[Start Dataset content]

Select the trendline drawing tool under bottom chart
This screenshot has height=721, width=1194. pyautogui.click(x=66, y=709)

[End Dataset content]
[Start Dataset content]

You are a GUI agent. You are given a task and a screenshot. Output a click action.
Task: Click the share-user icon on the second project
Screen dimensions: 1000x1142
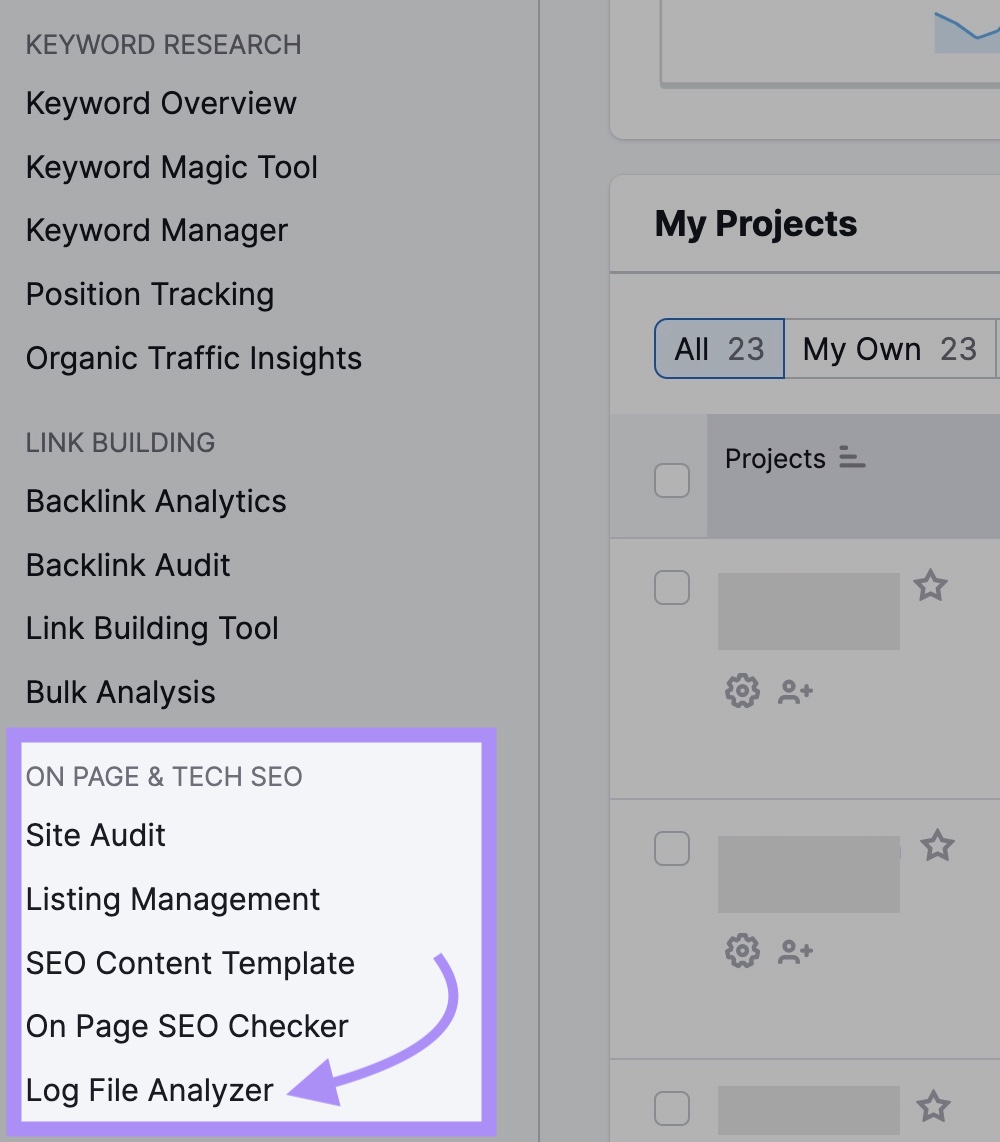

[End Dataset content]

- Given task: Extract the data beginning with the line that contains "Select the trendline" and continuing through the line that contains "This screenshot has". Copy those lines verbatim, including both end lines.

- Worked solution:
Select the trendline drawing tool under bottom chart
This screenshot has height=721, width=1194. pyautogui.click(x=66, y=709)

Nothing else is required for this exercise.